Exercise brief -> Can you reproduce, word for word, the part of the Kwade article that begins at the words "Kwade joined Pace’s" and stops after "can be perceived."?

Kwade is known internationally for her sculptures, large-scale public installations, films, photographs and works on paper that engage critically with scientific and philosophical concepts. Photography courtesy Pace Gallery

While her works allow for the experience of reality’s entropic nature, Kwade’s practice also echoes the entropy of epistemology itself—the unraveling of fixed truths and the drift of meaning over time. Through the mesmerizing mirroring effects of her reflective tunnels, she fractures and multiplies physical reality, drawing the viewer into a fragmented, kaleidoscopic field of perception. Multiperspectivism becomes not only a strategy but a necessity—the only viable lens through which to engage with the escalating complexity of the cosmos and the randomness threaded through the universe’s endless expansion and cooling.

Though her installations may appear tightly engineered, governed by precision and a refined, almost surgical aesthetic, Kwade’s process often starts with quick, spontaneous sketches that crystallize an idea in its most intuitive form before being refined through close technical collaboration with her studio team. “I do drawings, then I discuss them with my team and do all the engineering to make it happen,” Kwade says.

In the second room, a constellation of transparent sculptural forms—evocative of melting ice or the shimmer of standing water—crystallizes a fleeting physical state while revealing the material’s inherently unstable molecular structure. These forms offer a glimpse into matter’s continuous metamorphosis. “It doesn’t mean to be like melting ice, but it’s this in-between thing,” she comments. “For me, it’s like a moment of nature, in its happening.” Embedded within them, clocks quietly register time’s passage—not as a forward march, but as a circular motion, a cycle of transformation, shifting states and inevitable return.

Kwade joined Pace’s roster in 2023, and this is her debut solo show with the gallery. Courtesy Pace Gallery

Although Kwade’s work is often linked to postmodern and poverista aesthetics—particularly Arte Povera—her practice is fundamentally grounded in the broader history of philosophy. Her installations interrogate the structure of reality through philosophical, physical and scientific frameworks, while simultaneously exposing the limitations of human knowledge and the inherent instability of measurement, classification and language. “At the end, we just see the world as it is through the reflection of our senses,” she notes, underscoring a central epistemological tension: the gap between what exists and what can be perceived.

At the same time, in contending with the essential dissonance that shapes the human experience of the world, Kwade’s work echoes Aristotelian inquiry into physis, or nature—something she references directly in our conversation. Drawing on Aristotle’s definition of physis as a principle of motion and change, which Heraclitus had already anticipated in his dictum panta rhei (everything flows), Kwade’s installations frame reality as an ongoing process, where the transformation of matter becomes an internal force and generative logic. But where Aristotle imagined an ordered cosmos governed by intelligible causes, Kwade’s universe is entropic, recursive and unsettled—more in step with a post-Newtonian worldview that sees reality as fragmented, relative and ultimately incomplete.

Information shown ->
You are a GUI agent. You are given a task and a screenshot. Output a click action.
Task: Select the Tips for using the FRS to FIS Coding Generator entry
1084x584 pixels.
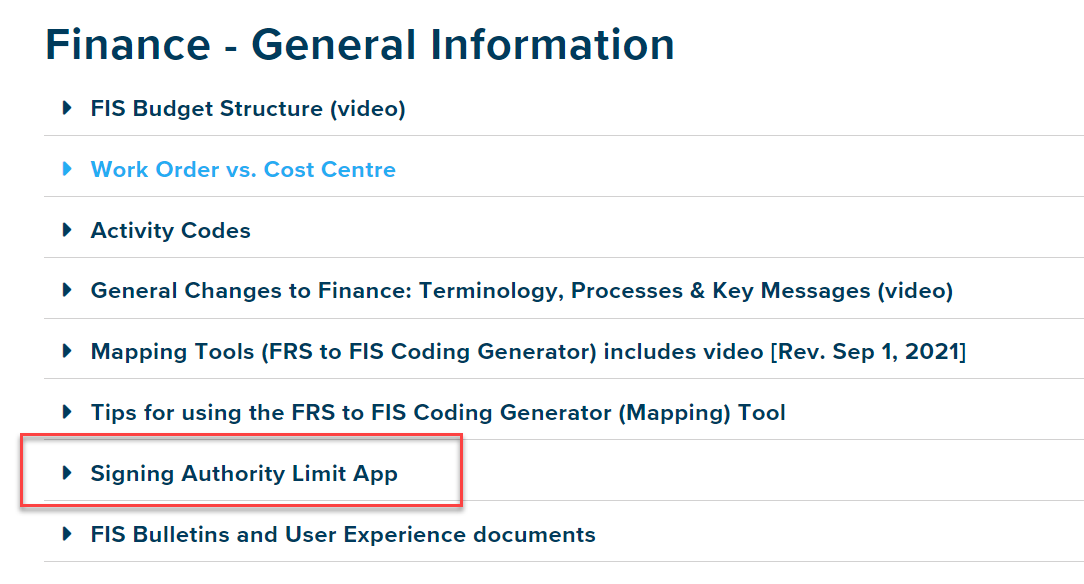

Exercise output ->
Kwade joined Pace’s roster in 2023, and this is her debut solo show with the gallery. Courtesy Pace Gallery

Although Kwade’s work is often linked to postmodern and poverista aesthetics—particularly Arte Povera—her practice is fundamentally grounded in the broader history of philosophy. Her installations interrogate the structure of reality through philosophical, physical and scientific frameworks, while simultaneously exposing the limitations of human knowledge and the inherent instability of measurement, classification and language. “At the end, we just see the world as it is through the reflection of our senses,” she notes, underscoring a central epistemological tension: the gap between what exists and what can be perceived.